All these additional expenses fall drastically as soon as the clients turn to smaller defense contractors.  Which is made possible by the fact that the technologies they own and develop are similar, if not equal in quality.  France counts several intermediate-sized companies as contractors of its armed forces, including for its most state-of-the-art equipment.

Nexter, formerly known as GIAT industries, doesn’t play in the same league as the European big firms, such as Thales, Safran, Sagem, EADS or BAE Systems.  And yet, the defense contractor fields some of the best equipment in the world, including in the French army.  The new CAESAR system provides artillery support for troops, unmatched in speed, range and power.   The Leclerc main battle tank’s capabilities are in line with the British Challenger, the American Abrams, and the Israeli Merkava, and any other top-ranking heavy tank in the world.  In fact, a large proportion of the vehicles and equipment fielded today in the French army comes from Nexter’s high-tech labs, while it employs « only » 2.700 people.  And to critics who might object that small size equals small offer, the mid-sized company displays a whole array of state-of-the-art solutions in the fields of optronics, support, simulation or engineering.  The fact that most of the equipment used in the armed forces comes from mid-sized companies illustrates that the intermediate category of defense suppliers holds a high level of technological output.

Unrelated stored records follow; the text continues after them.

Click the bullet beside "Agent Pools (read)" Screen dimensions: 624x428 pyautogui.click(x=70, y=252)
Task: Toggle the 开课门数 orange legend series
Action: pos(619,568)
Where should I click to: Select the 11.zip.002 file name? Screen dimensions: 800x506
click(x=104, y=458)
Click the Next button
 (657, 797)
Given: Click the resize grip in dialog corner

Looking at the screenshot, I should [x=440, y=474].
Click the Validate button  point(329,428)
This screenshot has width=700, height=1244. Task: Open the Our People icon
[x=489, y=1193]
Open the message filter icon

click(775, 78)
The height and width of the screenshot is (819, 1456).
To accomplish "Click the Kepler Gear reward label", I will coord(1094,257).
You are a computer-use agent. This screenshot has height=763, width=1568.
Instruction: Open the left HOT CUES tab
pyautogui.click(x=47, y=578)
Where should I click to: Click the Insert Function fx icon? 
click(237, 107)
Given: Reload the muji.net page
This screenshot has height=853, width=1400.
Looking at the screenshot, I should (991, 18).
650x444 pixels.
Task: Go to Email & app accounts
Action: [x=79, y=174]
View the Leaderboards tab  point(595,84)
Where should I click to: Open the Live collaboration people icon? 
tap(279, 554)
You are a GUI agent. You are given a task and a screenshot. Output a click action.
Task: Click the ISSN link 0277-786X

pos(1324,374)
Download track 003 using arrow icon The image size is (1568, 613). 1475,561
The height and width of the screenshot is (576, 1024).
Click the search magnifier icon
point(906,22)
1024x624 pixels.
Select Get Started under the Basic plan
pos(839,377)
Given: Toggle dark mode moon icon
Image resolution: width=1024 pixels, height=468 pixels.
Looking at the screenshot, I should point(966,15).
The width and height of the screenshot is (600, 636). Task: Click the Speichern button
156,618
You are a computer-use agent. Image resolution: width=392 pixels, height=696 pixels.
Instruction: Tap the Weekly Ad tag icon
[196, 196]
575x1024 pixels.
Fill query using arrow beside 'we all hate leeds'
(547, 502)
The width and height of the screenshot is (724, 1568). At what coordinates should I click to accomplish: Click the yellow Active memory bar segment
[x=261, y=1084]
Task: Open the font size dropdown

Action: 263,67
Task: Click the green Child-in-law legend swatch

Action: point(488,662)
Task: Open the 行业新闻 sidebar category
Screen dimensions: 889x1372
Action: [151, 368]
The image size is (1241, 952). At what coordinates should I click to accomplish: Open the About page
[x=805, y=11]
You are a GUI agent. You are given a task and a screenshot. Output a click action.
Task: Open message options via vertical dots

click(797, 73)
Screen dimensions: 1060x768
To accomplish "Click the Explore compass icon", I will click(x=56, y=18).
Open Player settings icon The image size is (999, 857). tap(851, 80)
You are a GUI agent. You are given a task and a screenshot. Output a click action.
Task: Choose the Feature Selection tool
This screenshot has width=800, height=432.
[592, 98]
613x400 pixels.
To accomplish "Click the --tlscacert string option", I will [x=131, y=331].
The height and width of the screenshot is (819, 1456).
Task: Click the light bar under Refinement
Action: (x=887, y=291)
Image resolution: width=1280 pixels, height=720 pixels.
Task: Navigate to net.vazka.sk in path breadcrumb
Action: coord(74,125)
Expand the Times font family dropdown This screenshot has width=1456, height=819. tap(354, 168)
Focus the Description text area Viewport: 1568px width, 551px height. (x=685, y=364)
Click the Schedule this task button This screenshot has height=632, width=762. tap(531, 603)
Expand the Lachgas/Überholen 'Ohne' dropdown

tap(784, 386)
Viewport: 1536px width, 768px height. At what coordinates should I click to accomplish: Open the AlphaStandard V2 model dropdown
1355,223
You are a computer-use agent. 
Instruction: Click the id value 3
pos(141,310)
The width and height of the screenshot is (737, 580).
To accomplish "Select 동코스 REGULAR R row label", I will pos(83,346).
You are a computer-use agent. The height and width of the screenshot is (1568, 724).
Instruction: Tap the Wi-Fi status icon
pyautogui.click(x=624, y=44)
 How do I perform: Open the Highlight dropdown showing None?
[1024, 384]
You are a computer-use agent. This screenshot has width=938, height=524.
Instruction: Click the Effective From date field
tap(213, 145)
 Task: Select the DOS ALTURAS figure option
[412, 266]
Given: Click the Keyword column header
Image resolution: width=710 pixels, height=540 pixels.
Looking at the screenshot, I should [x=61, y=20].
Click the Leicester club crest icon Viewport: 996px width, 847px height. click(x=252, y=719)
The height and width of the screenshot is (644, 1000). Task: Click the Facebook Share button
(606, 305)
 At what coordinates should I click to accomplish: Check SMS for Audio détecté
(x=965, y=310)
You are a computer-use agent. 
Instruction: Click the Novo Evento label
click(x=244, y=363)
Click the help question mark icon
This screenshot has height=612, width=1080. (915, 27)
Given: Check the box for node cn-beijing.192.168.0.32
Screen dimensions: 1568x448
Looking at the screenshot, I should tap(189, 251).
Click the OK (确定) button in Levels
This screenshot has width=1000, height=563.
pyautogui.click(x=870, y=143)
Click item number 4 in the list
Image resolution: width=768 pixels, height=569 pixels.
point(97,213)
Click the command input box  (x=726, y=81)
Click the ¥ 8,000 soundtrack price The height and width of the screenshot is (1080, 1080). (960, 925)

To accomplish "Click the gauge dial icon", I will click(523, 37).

Another mid-sized French company, CNIM, has reached a comfortable cruise speed in the technological race, and has proved its worth in mobility technologies.  With a strategic vision that competes fairly with that of the giants’, the mid-sized company CNIM knows where the future of military art lies: miniaturization, automation and interfacing.  For the first two sectors, one of its branches develops small-scale drones capable of providing troops with decisive awareness on the field. As for interfacing, which is to say safely and quickly shifting troops from one surface to another (sea to land, for instance), the contractor has notably developed the recent L-CAT, or Landing Catamaran. The ship allows for rapid disembarking, or beaching, with no built infrastructure such as harbors and docks.  The machine is a jewel of innovative technology.  Built as a catamaran, the draft is greatly reduced, thereby increasing speed and exposing the troops for a minimum amount of transfer time. It can operate out of command ships and provide these ships with a substantial and rapid ground intervention force, such as an infantry platoon or even two, according to the model.  With an 80-ton payload, it can haul 6 infantry support vehicles at an average 25 knots, which is an outstanding jump compared to the old landing crafts.  And in that field, the only amphibious vessel capable of competing with the L-CAT is the American hovercraft, which can dash 15 knots faster, but loses 20 tons in the payload, and suffers high vulnerability.

The contraction of state and military budgets has brought to light that the technological levels of mid-sized defense companies are perfectly in line with the levels of giant contractors, and often with higher added value for an equal price.  If the financial crisis continues long enough, the trend of merging companies may well revert back to favoring mid-sized structures.